Reproduce the stretch from the start of the records through the line containing "Looking at the screenshot, I should click(410, 216).", requests included. Scale every click coordinate in the answers by 1.9 and round each result to the nearest whole number, rounding halves up.
*-*-*
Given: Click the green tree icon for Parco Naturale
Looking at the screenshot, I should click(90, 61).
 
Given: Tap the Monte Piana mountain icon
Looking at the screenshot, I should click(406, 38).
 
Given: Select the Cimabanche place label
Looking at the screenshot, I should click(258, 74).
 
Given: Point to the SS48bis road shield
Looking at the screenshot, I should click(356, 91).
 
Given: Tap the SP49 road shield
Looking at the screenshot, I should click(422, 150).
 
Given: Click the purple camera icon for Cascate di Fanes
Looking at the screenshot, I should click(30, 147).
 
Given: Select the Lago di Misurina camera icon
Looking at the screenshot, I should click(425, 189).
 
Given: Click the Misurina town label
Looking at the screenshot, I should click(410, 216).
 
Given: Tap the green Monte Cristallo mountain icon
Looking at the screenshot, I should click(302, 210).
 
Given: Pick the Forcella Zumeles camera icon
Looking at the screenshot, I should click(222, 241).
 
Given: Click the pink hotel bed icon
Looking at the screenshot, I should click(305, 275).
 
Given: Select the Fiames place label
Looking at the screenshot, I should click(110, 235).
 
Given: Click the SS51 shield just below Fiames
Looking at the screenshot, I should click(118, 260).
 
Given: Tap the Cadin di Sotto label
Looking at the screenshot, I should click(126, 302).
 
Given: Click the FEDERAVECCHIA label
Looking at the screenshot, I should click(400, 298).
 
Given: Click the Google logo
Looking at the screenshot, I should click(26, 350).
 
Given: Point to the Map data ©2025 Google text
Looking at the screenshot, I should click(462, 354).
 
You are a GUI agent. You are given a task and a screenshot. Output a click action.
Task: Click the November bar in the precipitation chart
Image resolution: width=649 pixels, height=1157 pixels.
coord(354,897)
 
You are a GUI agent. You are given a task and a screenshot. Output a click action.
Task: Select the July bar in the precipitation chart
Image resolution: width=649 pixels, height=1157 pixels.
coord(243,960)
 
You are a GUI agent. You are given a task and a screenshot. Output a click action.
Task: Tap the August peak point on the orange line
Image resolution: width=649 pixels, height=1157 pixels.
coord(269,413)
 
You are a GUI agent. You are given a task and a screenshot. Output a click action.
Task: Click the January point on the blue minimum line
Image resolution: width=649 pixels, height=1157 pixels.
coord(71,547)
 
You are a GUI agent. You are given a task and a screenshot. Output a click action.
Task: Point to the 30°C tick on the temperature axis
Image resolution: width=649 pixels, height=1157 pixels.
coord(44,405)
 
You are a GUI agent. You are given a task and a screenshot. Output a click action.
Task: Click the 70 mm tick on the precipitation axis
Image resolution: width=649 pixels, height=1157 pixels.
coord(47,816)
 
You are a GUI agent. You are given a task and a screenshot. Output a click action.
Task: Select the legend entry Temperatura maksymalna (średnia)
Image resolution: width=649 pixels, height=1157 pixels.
*-*-*
Result
Given: Click the green tree icon for Parco Naturale
Looking at the screenshot, I should click(171, 116).
 
Given: Tap the Monte Piana mountain icon
Looking at the screenshot, I should click(771, 72).
 
Given: Select the Cimabanche place label
Looking at the screenshot, I should click(490, 141).
 
Given: Point to the SS48bis road shield
Looking at the screenshot, I should click(676, 173).
 
Given: Tap the SP49 road shield
Looking at the screenshot, I should click(802, 285).
 
Given: Click the purple camera icon for Cascate di Fanes
Looking at the screenshot, I should click(57, 279).
 
Given: Select the Lago di Misurina camera icon
Looking at the screenshot, I should click(808, 359).
 
Given: Click the Misurina town label
Looking at the screenshot, I should click(779, 410).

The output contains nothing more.